Markus: „openDesk ist in vielerlei Hinsicht ein interessanter Case. Zum einen versucht es nicht, das Rad neu zu erfinden, sondern arbeitet mit seit langer Zeit existierenden, bewährten Open Source-Komponenten und verspricht dadurch gute Funktionalität. Lösungen wie OpenProject, Element und Nextcloud sind bereits erprobt. Zum anderen liegt hier, und das ist für Open Source-Projekte nicht immer üblich, ein durchaus sichtbarer Fokus auf Nutzendenfreundlichkeit. Damit holt man Open Source aus der Wahrnehmung als “techy Bastelecke” und zeigt, dass durchaus für jede:n nutzbare Tools existieren. Und vor allem bedient openDesk unterschiedliche uns im CityLAB seit längerem bekannte Schmerzpunkte der Berliner Verwaltung – eine funktionsfähige, geteilte Ablage und zeitgleiche Bearbeitung von Dokumenten beispielsweise.“
Und was können wir uns unter User-Acceptance-Tests vorstellen?

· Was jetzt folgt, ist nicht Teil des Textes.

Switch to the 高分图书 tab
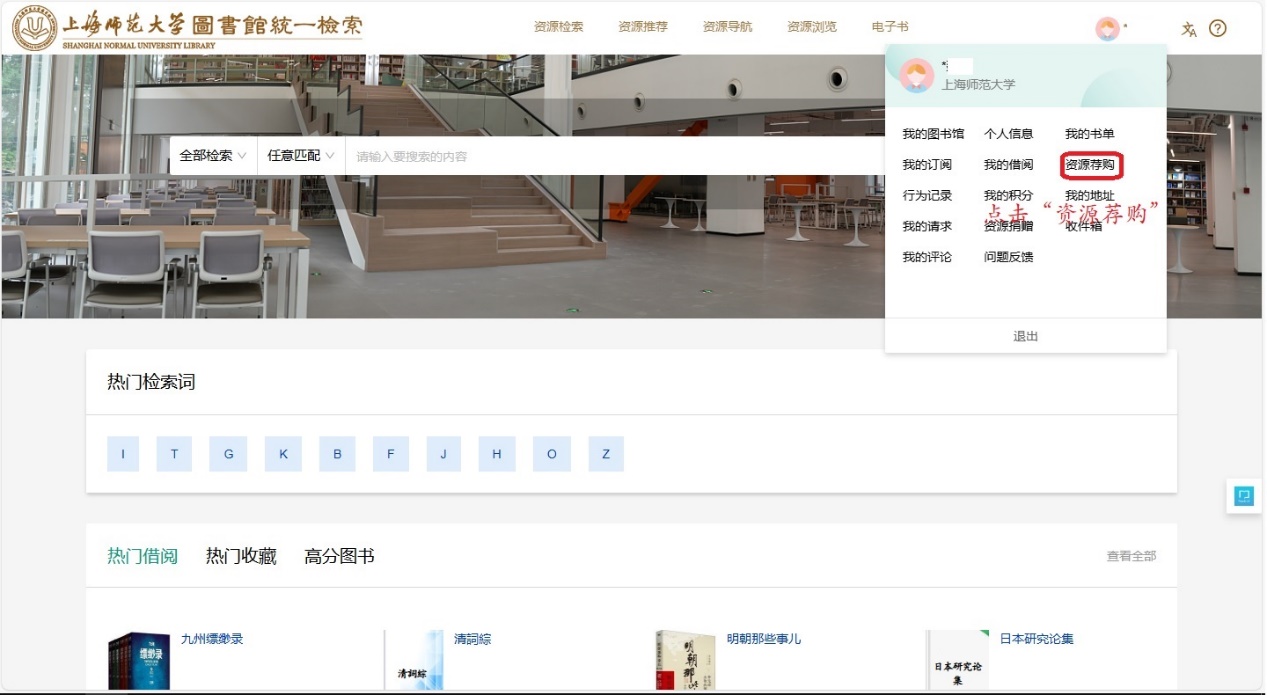 coord(339,556)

Markus: „Das Testen innovativer Lösungen gehört für uns als Innovationslabor zum etablierten Portfolio – die Probefahrt ist hier eine ganz passende Analogie. Um zu evaluieren, ob auf dem Markt befindliche Produkte für die Nutzenden geeignet und hilfreich sind, haben wir Formate entwickelt, in denen diese Nutzenden Anwendungen selbst ausprobieren und für sich bewerten können. Oftmals beschaffen wir als kleine Organisation einfach schneller, legen dann im begleiteten Test den Fokus auf Usability und Zweckerfüllung – fällt hier die Beurteilung positiv aus, kann man die nächsten, langwierigeren Schritte der Einführung von IKT in Angriff nehmen, wenn man sich wirklich sicher ist.“
Daniela: „Die Idee, die Tests aus der Nutzerperspektive zu gestalten, finde ich wirklich spannend. Normalerweise würde man lange Anforderungskataloge von spezialisierten Teams erstellen, die ihre eigenen Wünsche und Vorstellungen haben, aber wir haben uns entschieden, die Tests offen zu gestalten und die Nutzenden selbst entscheiden zu lassen, was für sie funktioniert und was nicht. Wir wollen praktisch sehen, welche Funktionen nützlich sind und wo noch Verbesserungspotenzial besteht. Die Zusammenarbeit mit dem CityLAB war für uns besonders, weil ihr innovative Methoden habt, die wir so in anderen Bereichen nicht finden würden.“
Zum Schluss: Wie geht es geht jetzt weiter mit dem Testen und Open Source, bzw. openDesk für die Berliner Verwaltung?
Markus: „Für uns war aus Service Design-Perspektive vor allem die Frage spannend, wie wir den Test gestalten, um sowohl die Nutzenden zu motivieren die ganze Bandbreite an Funktionen auszuprobieren, als auch ausreichend genaues Feedback zu generieren, um zu einem fundierten Ergebnis zu kommen.
Wenn wir ehrlich sind – Office-Anwendungen sind jetzt nicht das spannendste, was man sich vorstellen kann, erst recht, wenn man bereits ein Setup vor sich hat, an das man gewöhnt ist. Wir haben den Weg über spielerischen Zugang und aufwändige Gestaltung der Testmaterialien gewählt: einzelne Funktionen/Tools sind als Stationen einer Reise konzeptualisiert, auf der die Testenden für Dinge, die sie mit openDesk ausprobieren, Punkte sammeln können. Die Gewinner:innen können sich auf ewig mit Ruhm und Ehre schmücken (und erhalten eine kleine Aufmerksamkeit). Soweit der Plan: Ich bin gespannt, ob alles so aufgeht, wie wir uns das vorgestellt haben.“
In den kommenden Wochen wird das Feedback der User Acceptance Tests ausgewertet und die Ergebnisse an das OSK und die Berliner Verwaltung zurückgespielt.
Die Verwaltung steht damit vor einem großen Schritt: Open Source könnte ihr nicht nur digitale Souveränität, sondern auch einen modernen, flexiblen Arbeitsstil bringen. Wir bleiben gespannt, wie das Fazit der Testerinnen und Tester nach zwei Wochen aussieht.